*** Text shown
Background and History

Freda Rankin-Kawharu Oromahoe Background Report  

 

Oromahoe has a long history of occupation by hapū of the Ngāpuhi tribe. There were small settlements with houses, land and features of the landscape all named, with boundaries clearly defined. During the mid-19th century, kaumatua who had the mana rangatira of the land were Mahikai and his teina Marupo; Tuhirangi and his teina Peia; Parangi, brother of Marupo’s wife Waihue; Whiorau teina of Te Pua; and Timi their first cousin; as well as Kemara and Moko. Present owners trace their descent from these tūpuna.

 

By the turn of the century, individual title had still not been established, and it was for this purpose that the Oromahoe Papatupu Committee was established in 1904, to hear claims to the land.

 

Rights were claimed by accepted Māori practice of ahika or occupation through tūpuna, pā, mahinga and mana rangatira. Hereditary rights remained intact and were not affected by ringa kaha, or rights of conquest followed by permanent occupation. In the case of Oromahoe however, there have been instances of rights to occupy, with ultimate legal title being bestowed on individuals who would otherwise not have had the kinship connection to claim.

 

The dominant hapū in Oromahoe presently are Ngāti Rāhiri, Ngāti Kawa, Te Ngare Hauata, Matarahurahu and Whanaurara. Of these it was subsequently said that Matarahurahu had died out.

 

Ngāti Tautahi, Ngāti Whakaheke and Ngāti Kaihoro have also been recognised as being hapū who have had rights in Oromahoe.

 

Prior to World War II, a number of small holdings had been established comprised mainly of a few dairy cows, with cream being sent to the Bay of Islands dairy factory. Pigs and Sheep were also kept mainly to provide supplementary meat for domestic use, and for the former, to make use of the skim milk available. Large gardens were a main stay of the requirements for fruit and vegetables. What was grown or killed was shared, as was labour for such seasonal activities as haymaking.
******
**Given exercise:**
According to the Oromahoe background report, in what year was the Oromahoe Papatupu Committee established? The listing that comes next has no connection to the Oromahoe background report.
*** Recorded information
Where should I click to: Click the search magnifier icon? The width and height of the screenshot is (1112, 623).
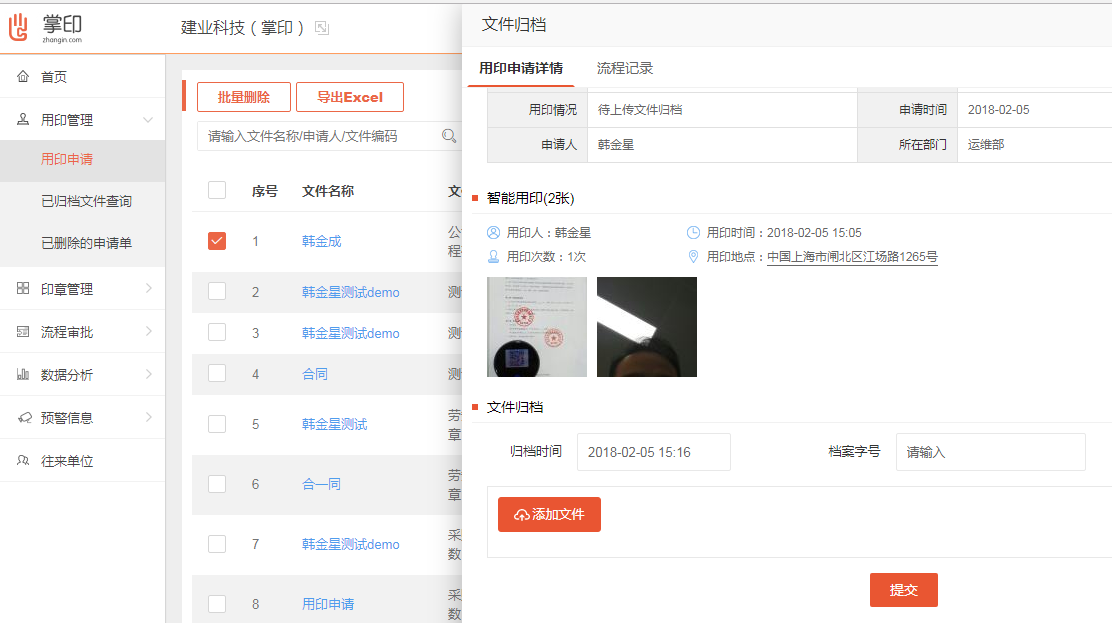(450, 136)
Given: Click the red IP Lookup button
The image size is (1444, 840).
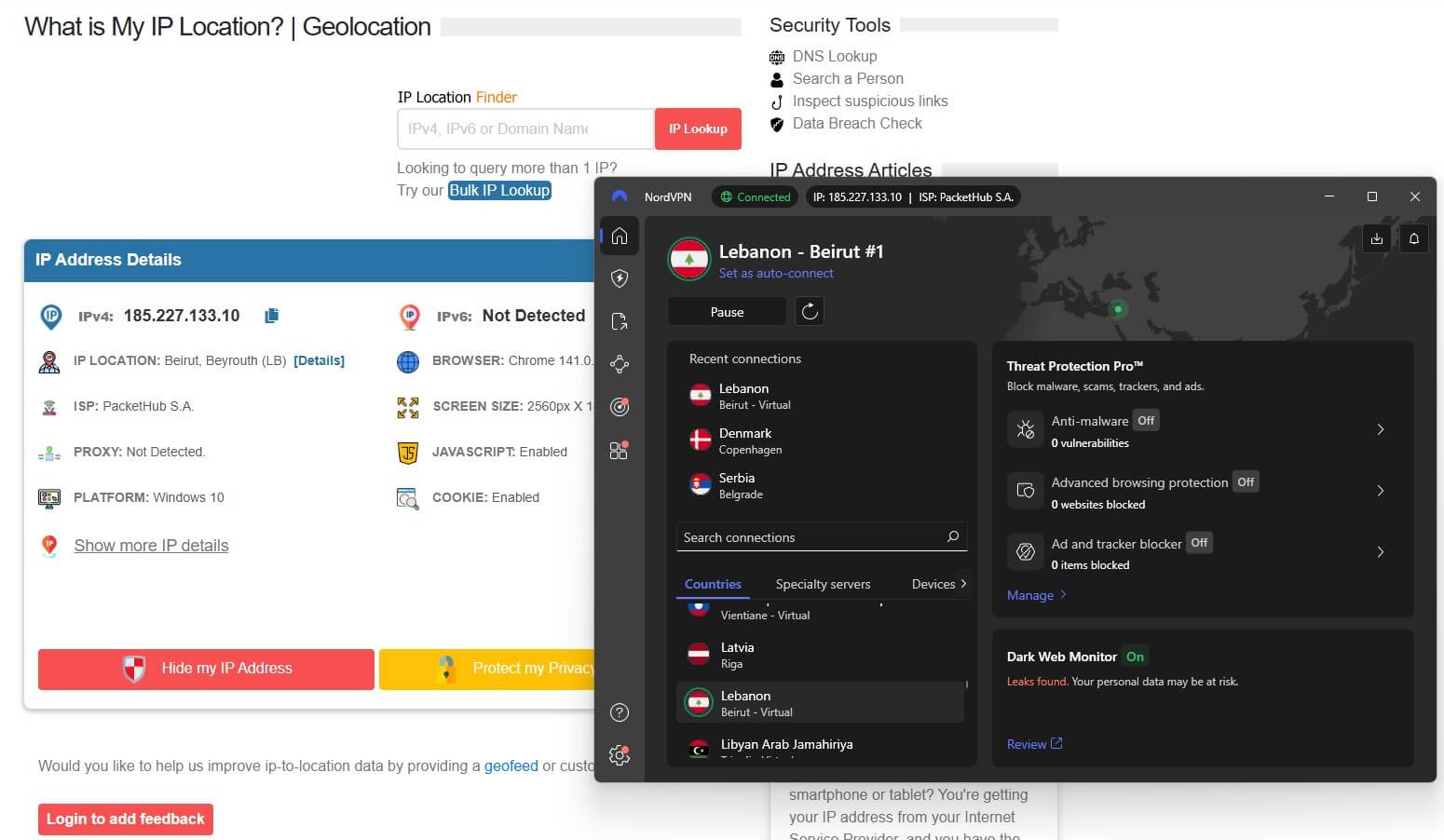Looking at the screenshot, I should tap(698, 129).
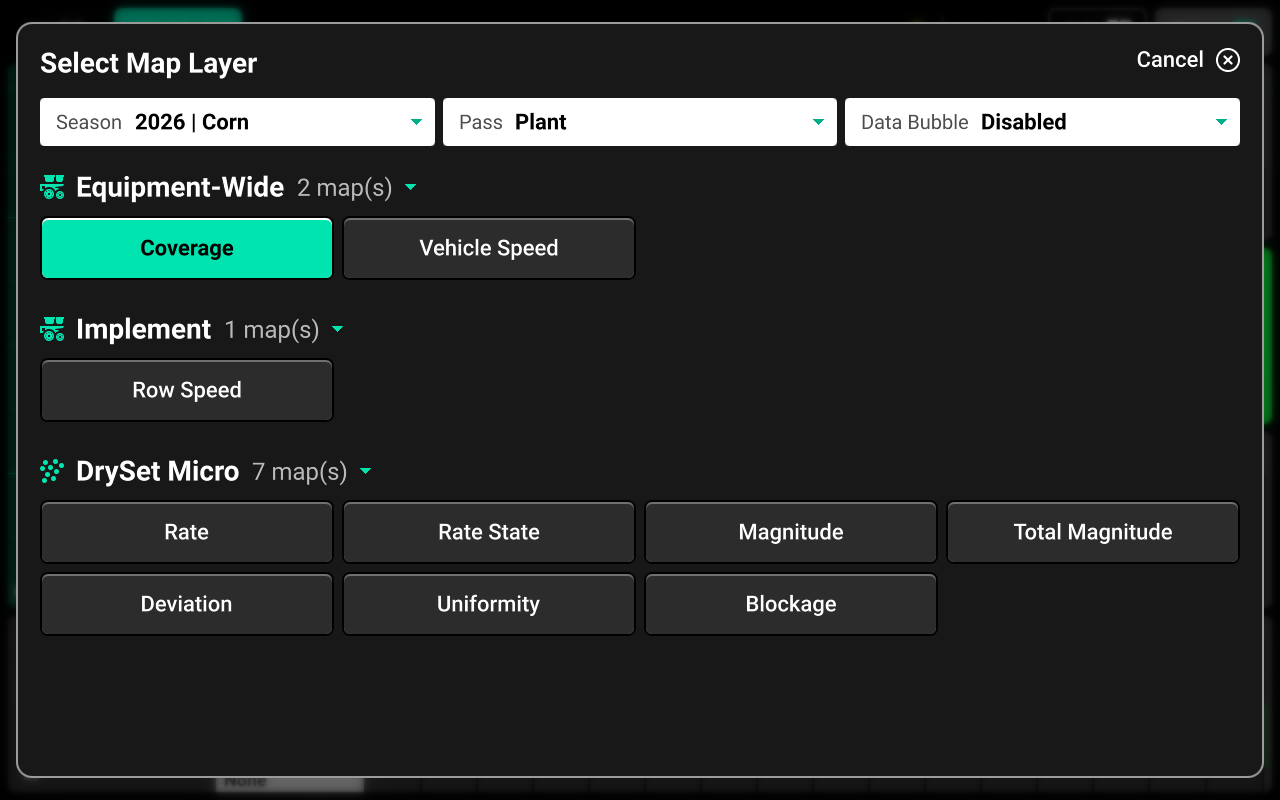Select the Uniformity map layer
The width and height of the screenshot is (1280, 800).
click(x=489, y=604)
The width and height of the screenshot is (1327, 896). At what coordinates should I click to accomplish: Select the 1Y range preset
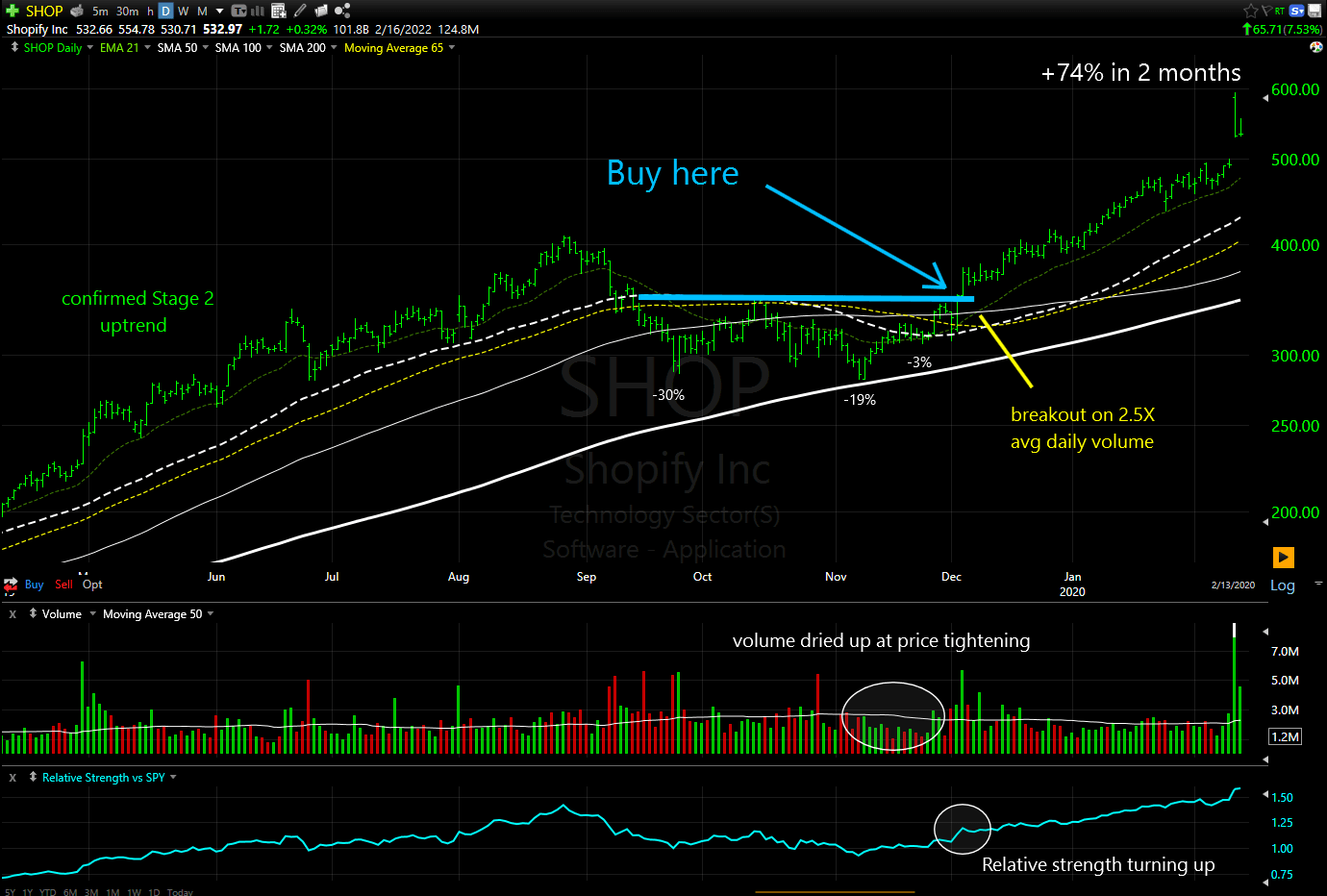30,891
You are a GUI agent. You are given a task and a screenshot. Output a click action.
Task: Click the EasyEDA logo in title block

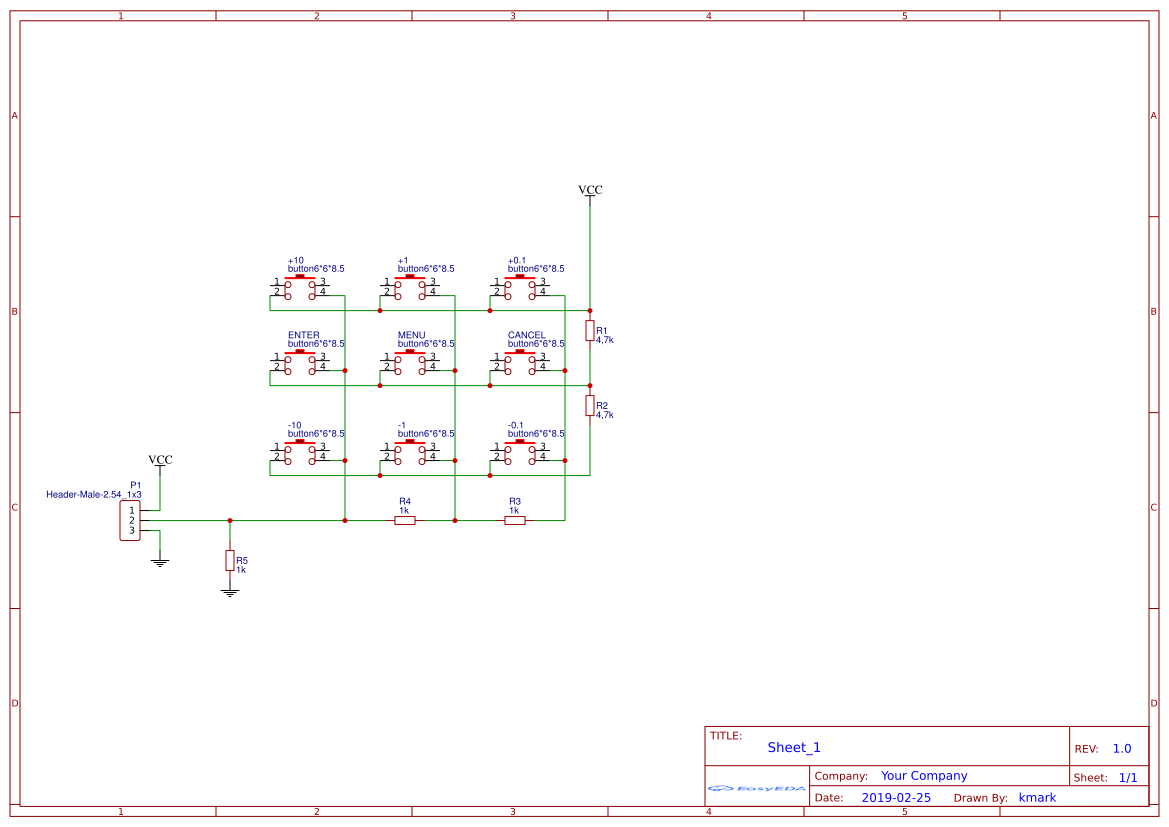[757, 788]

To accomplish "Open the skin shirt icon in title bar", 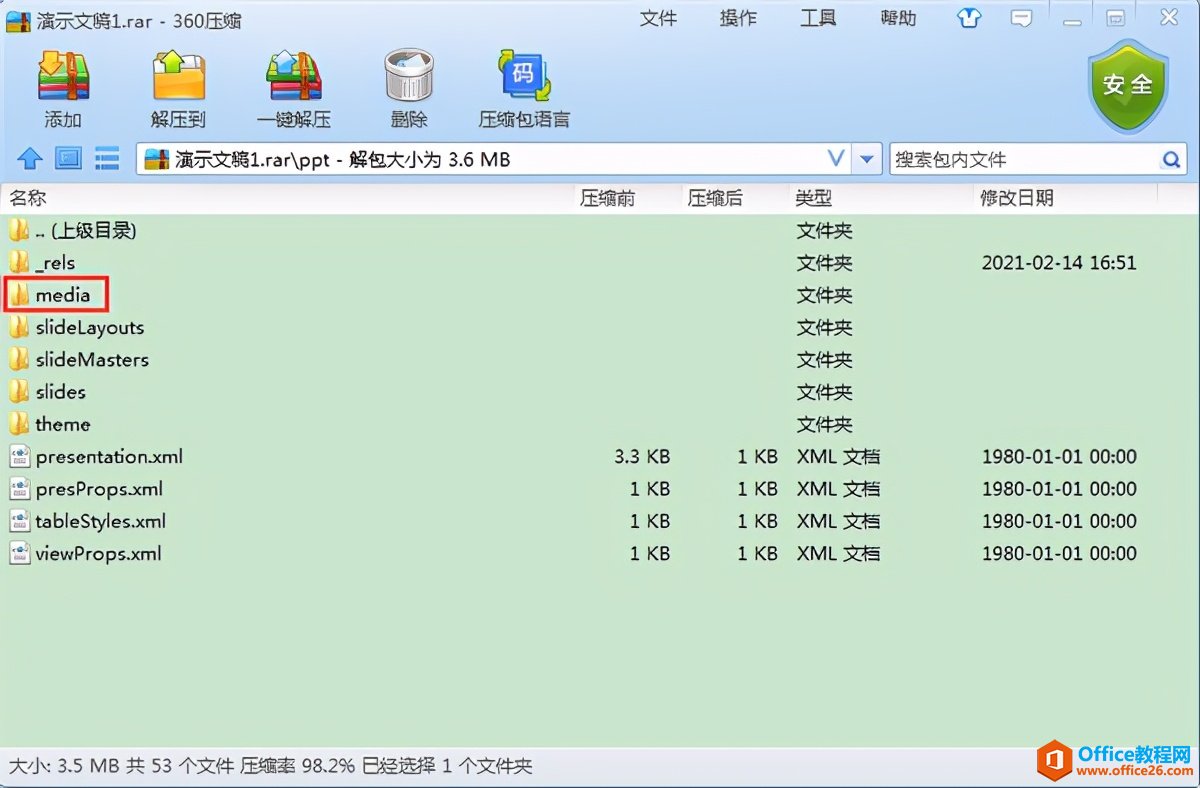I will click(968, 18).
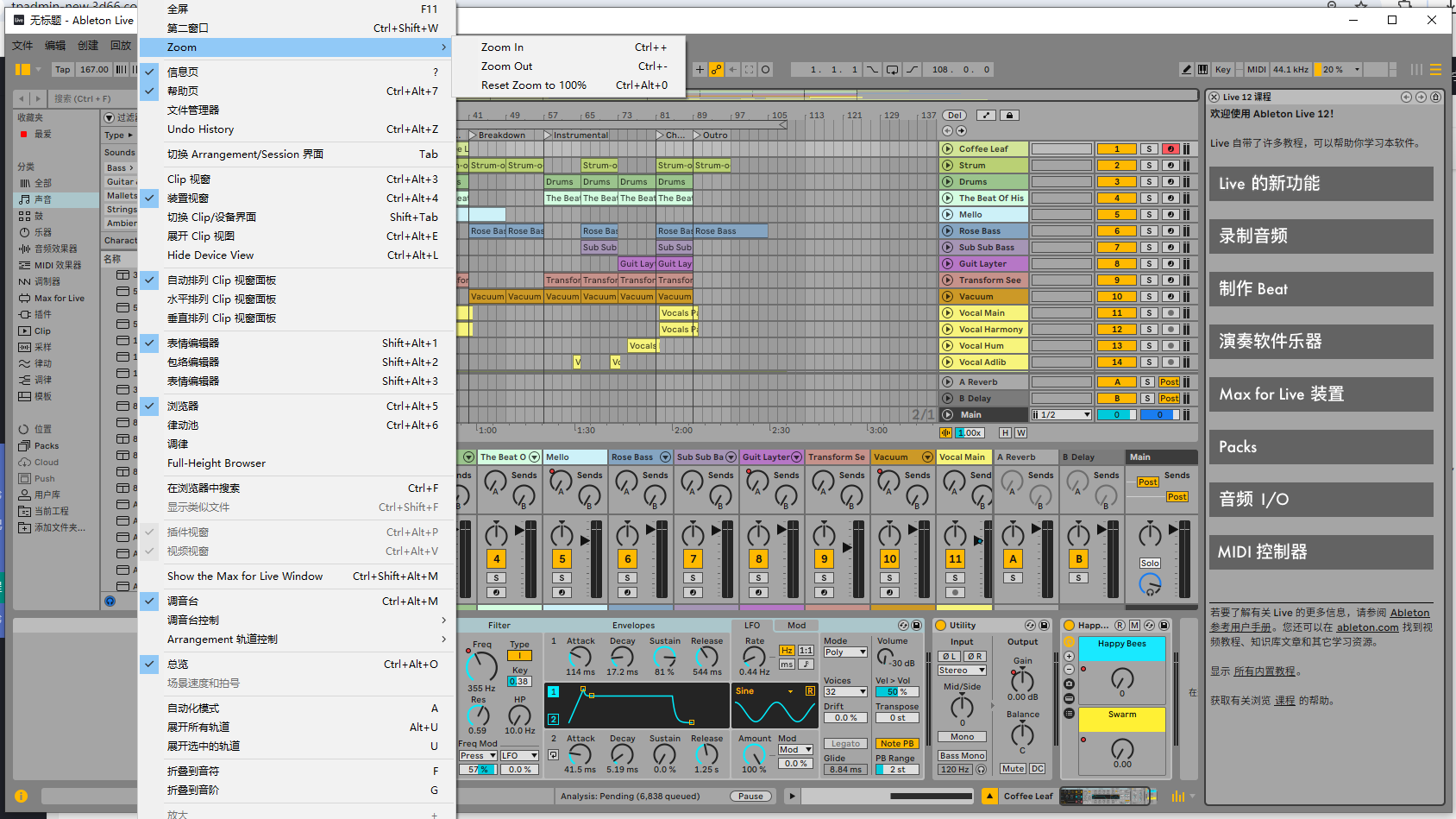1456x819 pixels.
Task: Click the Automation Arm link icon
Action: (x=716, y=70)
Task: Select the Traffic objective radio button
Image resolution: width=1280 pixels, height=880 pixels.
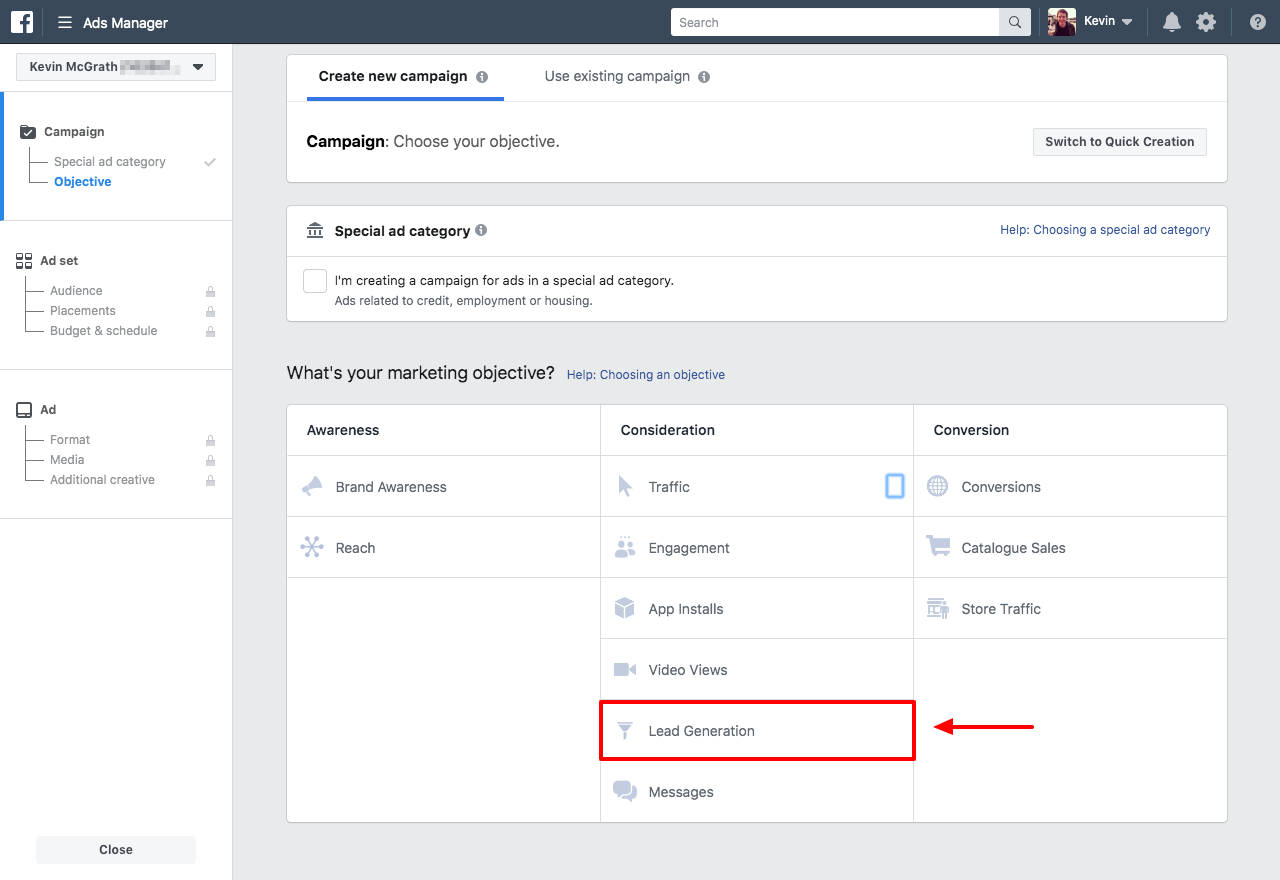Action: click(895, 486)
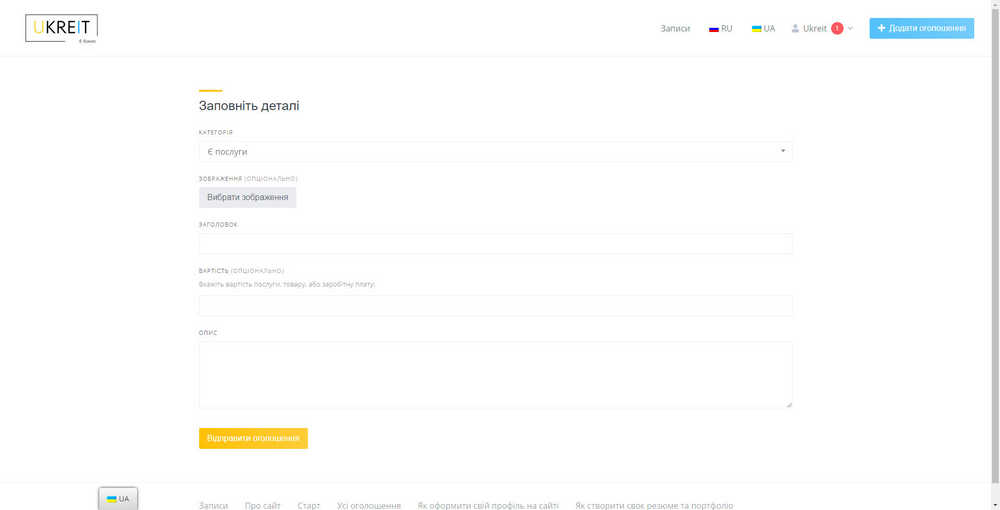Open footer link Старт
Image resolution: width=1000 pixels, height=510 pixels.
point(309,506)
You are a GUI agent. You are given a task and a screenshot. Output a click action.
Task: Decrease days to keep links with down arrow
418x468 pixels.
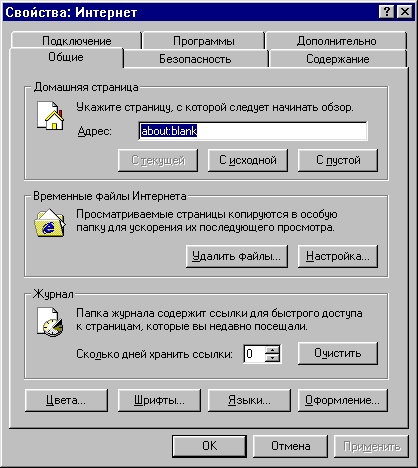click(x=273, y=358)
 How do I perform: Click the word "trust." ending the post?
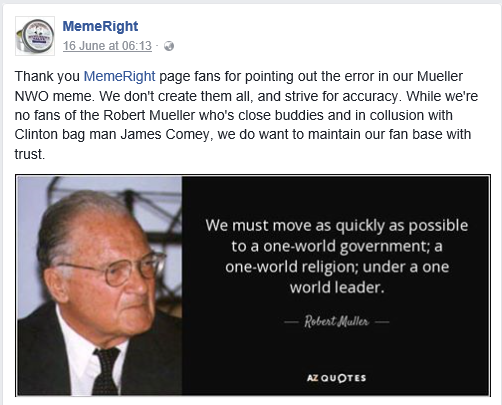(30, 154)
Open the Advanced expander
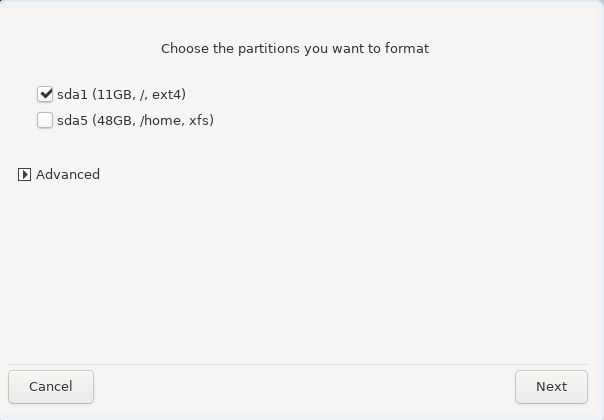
******
**Task response:**
It was established in 1904.